O novo artigo, oriundo do AI Disclosures Project, uma organização sem fins lucrativos cofundada em 2024 pelo empresário Tim O’Reilly e pelo economista Ilan Strauss, conclui que a OpenAI provavelmente treinou seu modelo GPT-4o com livros pagos da O’Reilly Media, para os quais não existe um acordo de licenciamento com a empresa.
No ChatGPT, o GPT-4o é o modelo padrão. Segundo o artigo, o GPT-4o demonstra um reconhecimento forte do conteúdo dos livros pagos da O’Reilly, em comparação com o modelo anterior, GPT-3.5 Turbo, que apresenta maior reconhecimento relativo de amostras de livros da O’Reilly disponíveis publicamente.

★ ★ ★ ★

Responda às perguntas abaixo com base no trecho do documento acima.
(a) Em que ano foi cofundado o AI Disclosures Project?
(b) Qual é o modelo padrão no ChatGPT?
(c) Qual modelo apresenta maior reconhecimento relativo de amostras de livros da O’Reilly disponíveis publicamente?

[Itens armazenados]
★ ★ ★ ★

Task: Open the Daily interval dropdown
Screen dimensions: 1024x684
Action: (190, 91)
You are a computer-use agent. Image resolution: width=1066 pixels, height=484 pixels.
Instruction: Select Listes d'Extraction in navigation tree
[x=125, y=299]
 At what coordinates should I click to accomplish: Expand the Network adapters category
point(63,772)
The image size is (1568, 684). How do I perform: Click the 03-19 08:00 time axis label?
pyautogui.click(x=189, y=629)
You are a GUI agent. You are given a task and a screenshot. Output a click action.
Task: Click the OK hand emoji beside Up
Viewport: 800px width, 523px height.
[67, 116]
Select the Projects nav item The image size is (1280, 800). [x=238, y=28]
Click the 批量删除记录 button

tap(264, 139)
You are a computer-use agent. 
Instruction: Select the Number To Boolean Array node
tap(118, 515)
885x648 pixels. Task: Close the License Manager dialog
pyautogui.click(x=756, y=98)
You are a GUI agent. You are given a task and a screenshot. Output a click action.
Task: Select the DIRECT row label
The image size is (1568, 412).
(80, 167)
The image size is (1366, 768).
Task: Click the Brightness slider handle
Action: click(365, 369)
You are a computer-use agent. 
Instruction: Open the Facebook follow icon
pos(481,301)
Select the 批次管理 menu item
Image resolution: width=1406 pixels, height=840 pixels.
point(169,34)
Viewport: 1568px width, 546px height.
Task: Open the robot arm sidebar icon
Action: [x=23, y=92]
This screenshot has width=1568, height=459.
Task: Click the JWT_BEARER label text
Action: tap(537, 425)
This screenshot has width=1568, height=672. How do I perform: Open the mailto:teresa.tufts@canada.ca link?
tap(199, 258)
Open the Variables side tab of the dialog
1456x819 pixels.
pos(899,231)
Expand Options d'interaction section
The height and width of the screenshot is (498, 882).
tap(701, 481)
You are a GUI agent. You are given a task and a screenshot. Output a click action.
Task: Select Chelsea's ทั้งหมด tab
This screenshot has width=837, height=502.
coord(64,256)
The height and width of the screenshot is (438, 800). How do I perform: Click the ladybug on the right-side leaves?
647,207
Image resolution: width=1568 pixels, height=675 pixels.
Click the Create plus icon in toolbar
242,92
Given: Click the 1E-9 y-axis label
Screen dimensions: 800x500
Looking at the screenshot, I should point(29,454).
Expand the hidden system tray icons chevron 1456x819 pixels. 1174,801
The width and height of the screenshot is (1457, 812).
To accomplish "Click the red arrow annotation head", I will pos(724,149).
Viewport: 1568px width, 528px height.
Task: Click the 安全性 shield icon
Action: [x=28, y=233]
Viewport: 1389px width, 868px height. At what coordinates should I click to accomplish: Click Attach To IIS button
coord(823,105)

★ ★ ★ ★

• **RESPOSTA ESCRITA**
(a) Em 2024.
(b) O GPT-4o.
(c) O GPT-3.5 Turbo.